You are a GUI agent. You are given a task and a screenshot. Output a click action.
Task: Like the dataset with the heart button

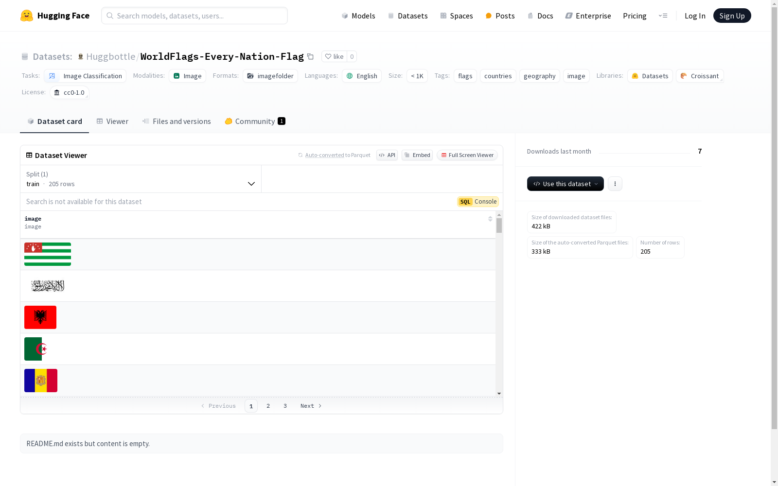coord(334,57)
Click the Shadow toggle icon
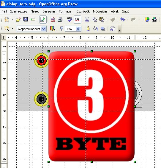The width and height of the screenshot is (161, 168). 103,29
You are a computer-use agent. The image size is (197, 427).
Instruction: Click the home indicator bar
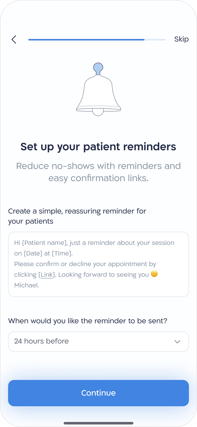99,423
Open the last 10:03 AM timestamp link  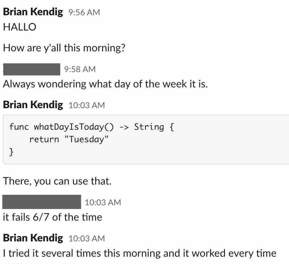[x=87, y=239]
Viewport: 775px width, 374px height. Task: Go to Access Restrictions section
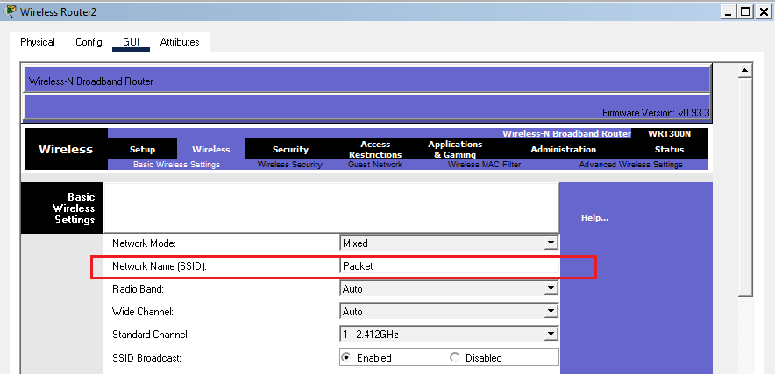click(375, 149)
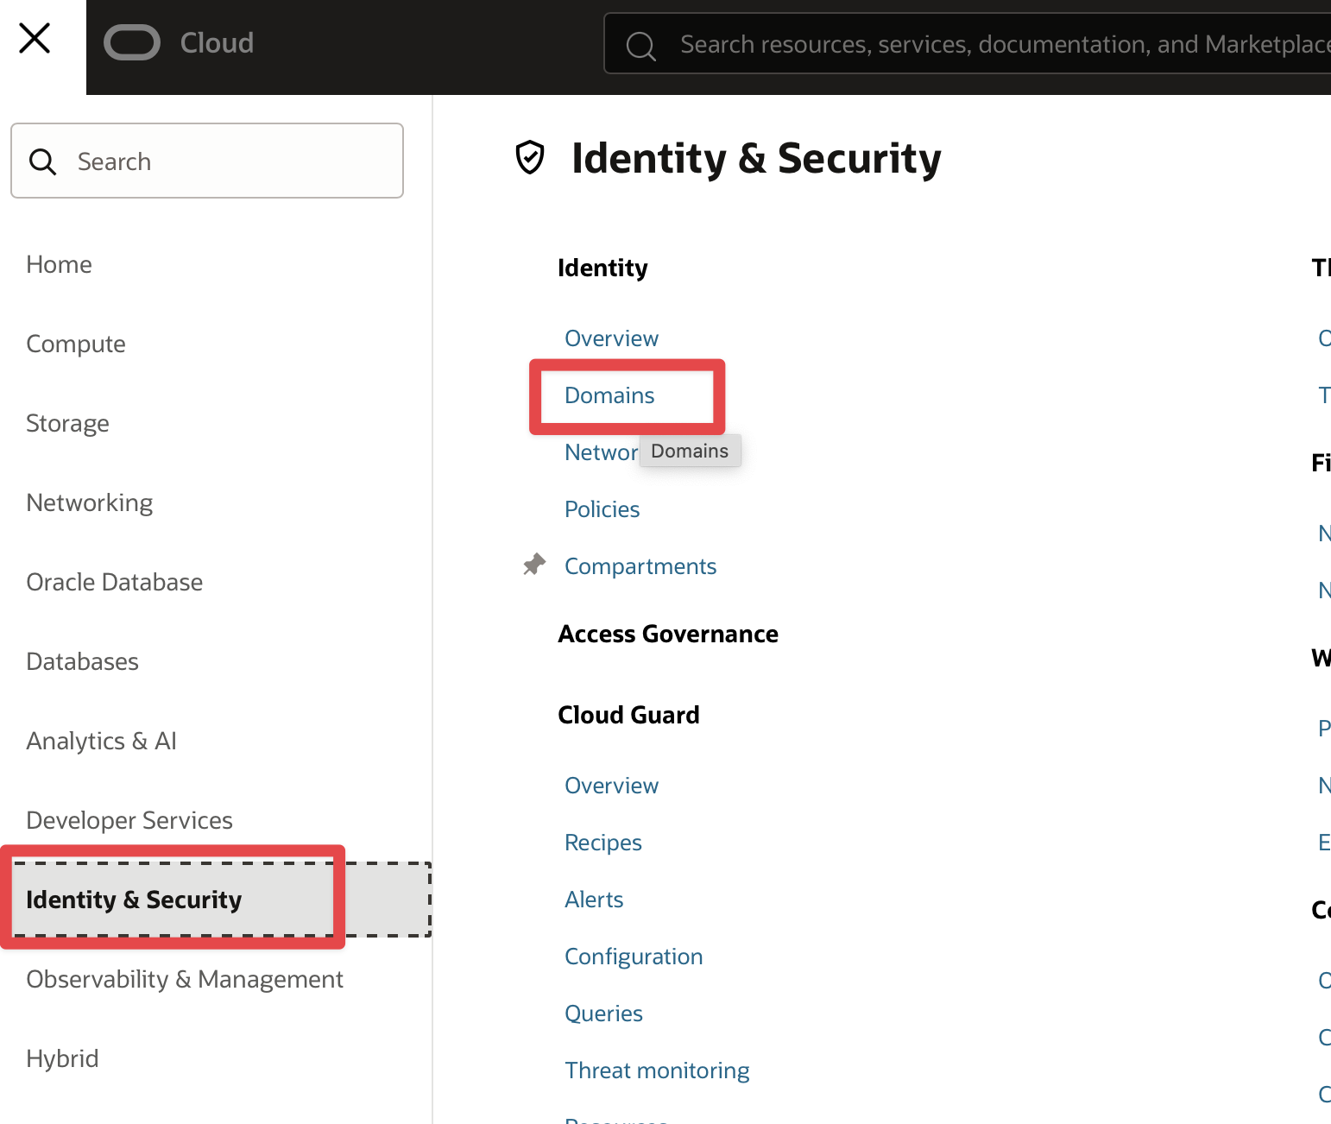The image size is (1331, 1124).
Task: Open Cloud Guard Recipes
Action: tap(602, 843)
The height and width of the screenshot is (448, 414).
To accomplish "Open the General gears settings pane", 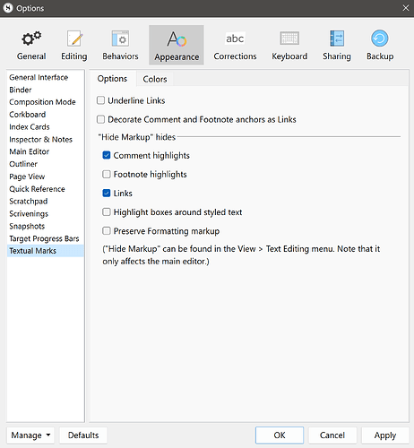I will coord(31,46).
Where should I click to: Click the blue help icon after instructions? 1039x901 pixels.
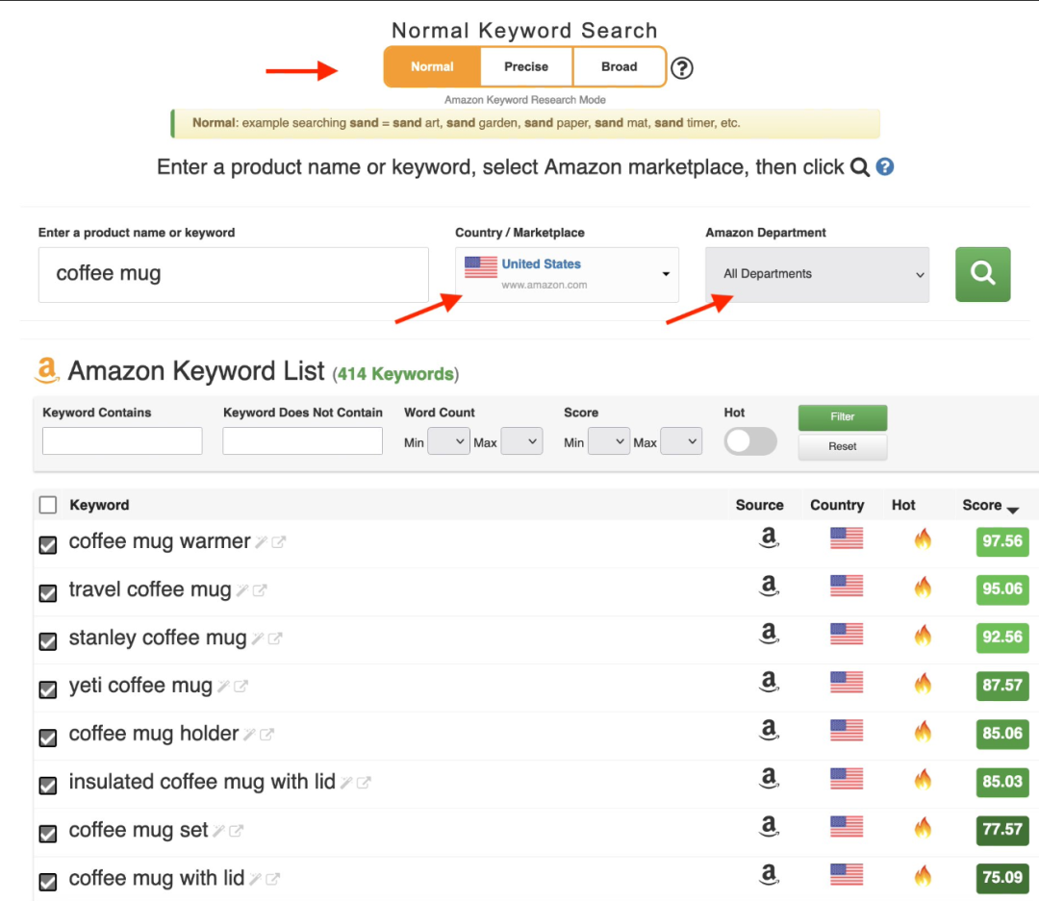click(x=885, y=167)
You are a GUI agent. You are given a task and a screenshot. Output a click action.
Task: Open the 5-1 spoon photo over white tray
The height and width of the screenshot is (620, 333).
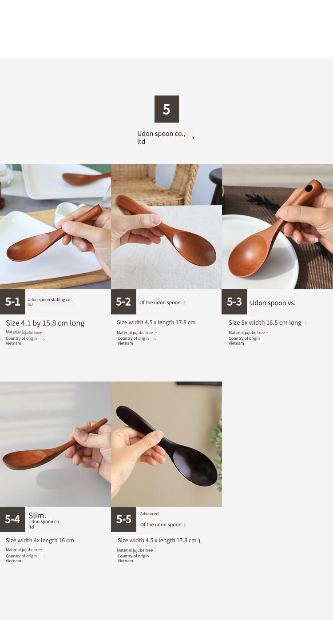[x=56, y=227]
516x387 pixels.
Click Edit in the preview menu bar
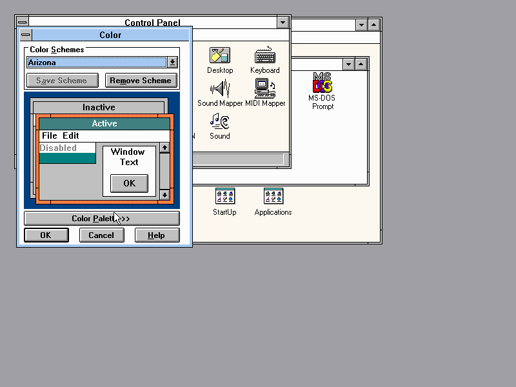(x=71, y=135)
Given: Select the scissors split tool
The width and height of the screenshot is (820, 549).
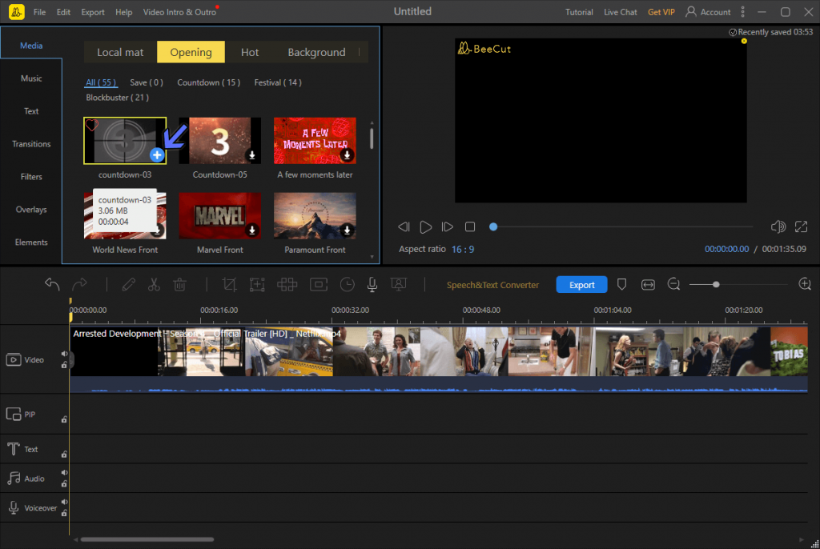Looking at the screenshot, I should [x=154, y=284].
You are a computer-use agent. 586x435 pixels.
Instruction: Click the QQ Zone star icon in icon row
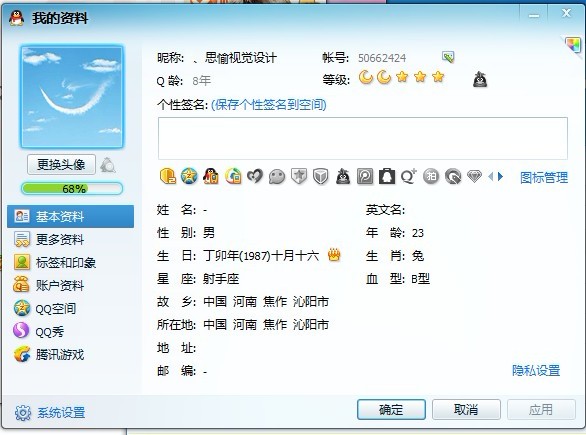point(189,176)
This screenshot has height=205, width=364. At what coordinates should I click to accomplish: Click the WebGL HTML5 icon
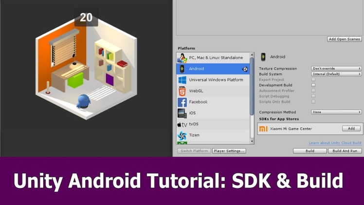pos(182,91)
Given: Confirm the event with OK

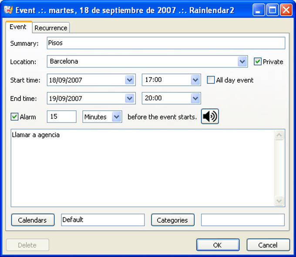Looking at the screenshot, I should point(218,245).
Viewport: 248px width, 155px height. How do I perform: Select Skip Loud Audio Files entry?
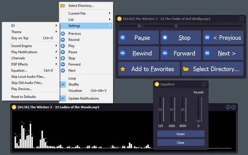click(28, 77)
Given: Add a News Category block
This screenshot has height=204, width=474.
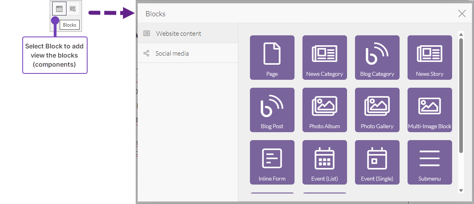Looking at the screenshot, I should click(325, 58).
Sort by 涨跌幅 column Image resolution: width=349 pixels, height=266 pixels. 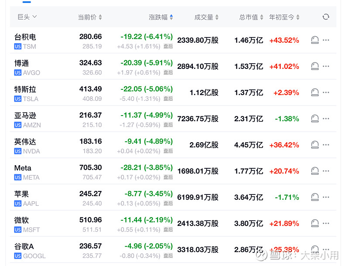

- - -

How would the lines above read from the one with "Where should I" to the one with "You are a computer-use agent. 586x435 pixels.", inclusive, with no pictures? Write them out exactly.

Where should I click to: Click the blue help icon after instructions? 1039x901 pixels.
click(x=885, y=167)
You are a GUI agent. You are given a task and a screenshot. Output a click action.
Task: Open the 5-1 spoon photo over white tray
The height and width of the screenshot is (620, 333).
[x=56, y=227]
516x387 pixels.
Click Edit in the preview menu bar
(x=71, y=135)
Given: Select the scissors split tool
The width and height of the screenshot is (820, 549).
Looking at the screenshot, I should [x=154, y=284].
You are a computer-use agent. 586x435 pixels.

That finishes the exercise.